- [HOW TO COMPLETE THIS TASK] Copy the data that follows exactly, and include none of its images.

[Entries taken from a collection]

· · ·

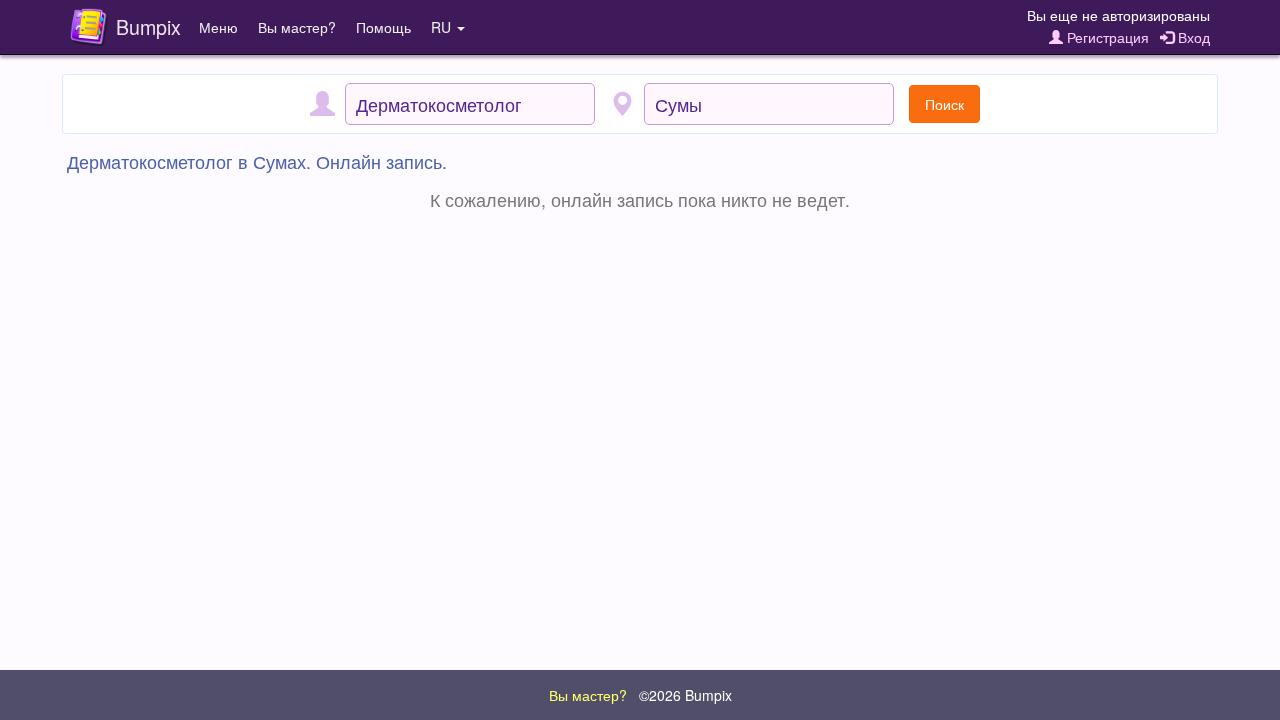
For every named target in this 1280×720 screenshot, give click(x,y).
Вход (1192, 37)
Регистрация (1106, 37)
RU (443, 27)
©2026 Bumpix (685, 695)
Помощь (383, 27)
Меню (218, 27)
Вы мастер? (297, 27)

· · ·

- [EXPECTED ANSWER]
For every named target in this 1280×720 screenshot, give click(x,y).
Вход (1192, 37)
Регистрация (1106, 37)
RU (443, 27)
©2026 Bumpix (685, 695)
Помощь (383, 27)
Меню (218, 27)
Вы мастер? (297, 27)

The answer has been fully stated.